SPE BidCo is a newly established investment holding company and does not conduct any business activities. The acquiring group, through Sanlam, is active in the provision of financial services including short- and long-term insurance, employee benefits, private equity and investments. Through another subsidiary, SPE Fund Market, the acquiring group is also active in pet care retail, meat production, waste and environment management, and payment collection services.

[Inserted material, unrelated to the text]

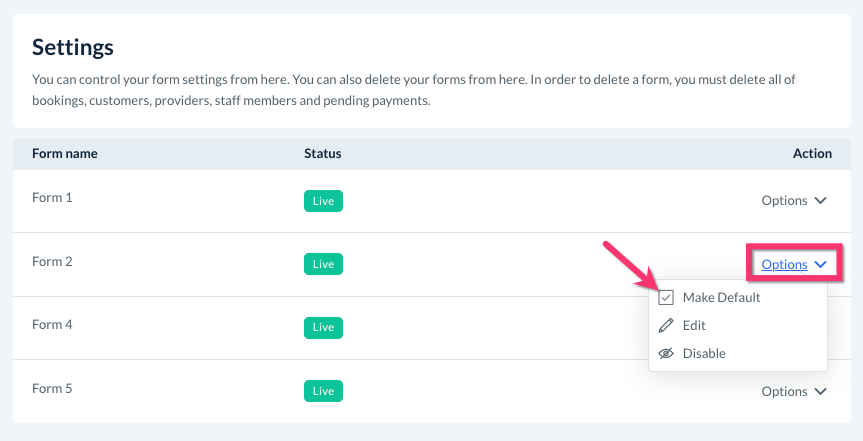The height and width of the screenshot is (441, 863).
Task: Click the Status column header
Action: pyautogui.click(x=322, y=154)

Danny’s Auto is a wholesaler of aftermarket automotive parts and accessories. It supplies automotive parts and accessories such as brake products, cables, fan belts, filters, gaskets, suspensions, alternators, starter motors and engine parts. Danny’s Auto Property is a property holding company and does not conduct any business activities.
Reunert ICT Holdings (Pty) Ltd And IQ Business (Pty) Ltd
The Tribunal has approved, without any conditions, the proposed large merger between Reunert ICT Holdings (Pty) Ltd (“Reunert ICT”) and IQ Business (Pty) Ltd (“IQ Business”).
Reunert ICT is a wholly owned subsidiary of Reunert Limited (“Reunert”), a public entity listed on the Johannesburg Stock Exchange. Reunert manages a portfolio of businesses in various sectors including electrical engineering, information communications and technology (“ICT”), applied electronics and other related fields. Of relevance to this transaction are Reunert’s activities in the ICT sector in relation to information technology (“IT”) consulting and IT software development services.
IQ Business is an independent management consulting firm. Its main business activity relates to providing solutions to challenges faced by businesses through IT consulting and IT software development services.